Girl in the Park
    When Holly and I were planning our trip to China, the Olympic Park was something I put down as a place I’d like to see if we had time.  The 2008 Summer Olympics were so over the top with Usain Bolt crushing records in the Birds Nest and Michael Phelps doing the same in the crazy Water Cube; it just seemed like something noteworthy to visit.  With all the other amazing things in the Beijing area though, I couldn’t have imagined what a lasting memory the park would create.

One of the things that both Holly and I appreciated about the Chinese culture were the public gathering places.  In every city there is a park somewhere (or lots of them if it is a bigger city) filled with people doing activities from dancing, to Tai Chi, to badminton with no net… you name it.  There would be music playing and people genuinely enjoying themselves.  The Olympic Park was one of those places.  When Holly and I arrived it was windy and sprinkling… no one seemed to care.  Kids were having a roller blade race in the shadows of the big media tower where all the film crews were setup for the Olympics.  Children and adults alike were flying kites between the Water Cube and the Birds Nest.  Holly and I were celebrities… quite literally.  The Chinese people were very interested in Westerners and wanted to have their picture made with you.

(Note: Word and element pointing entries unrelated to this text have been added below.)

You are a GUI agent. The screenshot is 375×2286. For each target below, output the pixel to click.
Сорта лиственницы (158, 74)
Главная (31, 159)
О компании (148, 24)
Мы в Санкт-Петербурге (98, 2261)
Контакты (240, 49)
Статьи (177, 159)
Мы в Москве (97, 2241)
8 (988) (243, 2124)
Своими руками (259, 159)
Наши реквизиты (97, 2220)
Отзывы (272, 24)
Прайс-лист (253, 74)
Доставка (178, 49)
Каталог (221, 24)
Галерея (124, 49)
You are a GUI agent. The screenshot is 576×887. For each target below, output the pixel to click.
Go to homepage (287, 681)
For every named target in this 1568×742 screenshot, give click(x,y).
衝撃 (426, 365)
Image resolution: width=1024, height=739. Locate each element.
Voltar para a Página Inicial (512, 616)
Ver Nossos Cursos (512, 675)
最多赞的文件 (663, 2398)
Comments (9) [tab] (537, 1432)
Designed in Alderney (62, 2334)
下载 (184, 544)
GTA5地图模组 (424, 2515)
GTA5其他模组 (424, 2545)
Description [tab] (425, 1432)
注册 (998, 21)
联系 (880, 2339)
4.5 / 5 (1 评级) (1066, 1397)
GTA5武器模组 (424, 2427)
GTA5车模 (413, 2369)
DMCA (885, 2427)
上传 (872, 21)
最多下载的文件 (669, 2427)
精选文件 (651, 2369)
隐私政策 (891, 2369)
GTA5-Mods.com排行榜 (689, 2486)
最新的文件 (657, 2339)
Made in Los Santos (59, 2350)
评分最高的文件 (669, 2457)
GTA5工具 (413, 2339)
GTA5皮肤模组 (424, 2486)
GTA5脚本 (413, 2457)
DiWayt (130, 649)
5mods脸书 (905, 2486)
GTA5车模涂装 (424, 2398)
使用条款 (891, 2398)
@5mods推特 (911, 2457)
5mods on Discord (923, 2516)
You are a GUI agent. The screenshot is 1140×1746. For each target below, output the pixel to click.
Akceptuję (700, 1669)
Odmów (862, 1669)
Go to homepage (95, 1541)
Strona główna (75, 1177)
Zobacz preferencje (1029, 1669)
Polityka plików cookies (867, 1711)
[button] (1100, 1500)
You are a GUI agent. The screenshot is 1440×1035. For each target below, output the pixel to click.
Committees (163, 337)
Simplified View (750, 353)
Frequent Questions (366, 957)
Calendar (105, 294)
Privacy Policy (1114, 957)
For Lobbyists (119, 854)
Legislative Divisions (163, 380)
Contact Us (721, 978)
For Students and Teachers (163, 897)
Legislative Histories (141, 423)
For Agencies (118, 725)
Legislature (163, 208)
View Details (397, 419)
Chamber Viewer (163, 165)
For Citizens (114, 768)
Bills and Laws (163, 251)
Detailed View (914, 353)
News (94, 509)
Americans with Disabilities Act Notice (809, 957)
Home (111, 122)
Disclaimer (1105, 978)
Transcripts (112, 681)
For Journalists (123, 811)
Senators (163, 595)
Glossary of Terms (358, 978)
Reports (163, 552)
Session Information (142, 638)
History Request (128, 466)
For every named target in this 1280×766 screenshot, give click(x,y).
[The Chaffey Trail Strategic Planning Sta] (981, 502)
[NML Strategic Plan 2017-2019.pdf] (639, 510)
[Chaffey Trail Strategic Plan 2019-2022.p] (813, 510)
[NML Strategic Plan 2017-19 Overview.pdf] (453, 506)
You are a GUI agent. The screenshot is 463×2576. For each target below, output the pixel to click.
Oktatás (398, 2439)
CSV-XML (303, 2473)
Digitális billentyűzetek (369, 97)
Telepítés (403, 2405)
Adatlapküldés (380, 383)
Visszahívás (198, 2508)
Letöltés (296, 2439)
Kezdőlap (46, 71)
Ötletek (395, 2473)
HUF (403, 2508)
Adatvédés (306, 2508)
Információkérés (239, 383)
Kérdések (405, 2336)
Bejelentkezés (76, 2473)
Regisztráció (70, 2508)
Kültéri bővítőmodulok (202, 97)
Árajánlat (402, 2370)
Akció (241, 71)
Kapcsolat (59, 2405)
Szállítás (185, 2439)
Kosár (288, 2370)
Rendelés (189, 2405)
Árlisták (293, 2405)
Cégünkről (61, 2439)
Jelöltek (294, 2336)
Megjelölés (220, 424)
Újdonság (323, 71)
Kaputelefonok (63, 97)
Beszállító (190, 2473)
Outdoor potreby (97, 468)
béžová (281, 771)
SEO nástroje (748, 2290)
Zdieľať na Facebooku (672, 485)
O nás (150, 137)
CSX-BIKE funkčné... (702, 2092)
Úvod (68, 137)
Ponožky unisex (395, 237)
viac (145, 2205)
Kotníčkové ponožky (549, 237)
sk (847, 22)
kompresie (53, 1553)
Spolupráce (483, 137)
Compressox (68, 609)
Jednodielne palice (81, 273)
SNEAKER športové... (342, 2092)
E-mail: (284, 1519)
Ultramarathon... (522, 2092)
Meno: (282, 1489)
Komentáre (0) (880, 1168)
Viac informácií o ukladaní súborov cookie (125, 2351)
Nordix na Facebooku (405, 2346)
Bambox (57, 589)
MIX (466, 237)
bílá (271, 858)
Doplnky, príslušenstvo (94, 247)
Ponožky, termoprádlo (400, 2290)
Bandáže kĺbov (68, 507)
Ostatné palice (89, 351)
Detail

In the middle of it all, there was this little girl.

Cute as she could be, her mother had gotten her one of the long kites you could buy from the various vendors.  She seemed to have no trouble getting it to fly.  As the wind caught the small kites and lifted them skyward, she turned and started following her mother around who immediately started snapping pictures of her and laughing… as did several other passersby, myself included.

Last week I made the comment that I usually don’t care for selective colorization.  To quote my most recent instructor at the University of Tennessee, Colby McLemore, it can be “hokey and very 90s”.  However there are instances where I like it; mostly when it is used to simplify an image.  To quote a commenter on Flickr of this picture, “There is a lot going on in the busy square, yet the girl is the center of attention to the viewer and in her own world!”… which is exactly what I was going for.

For that moment, the world stopped for her.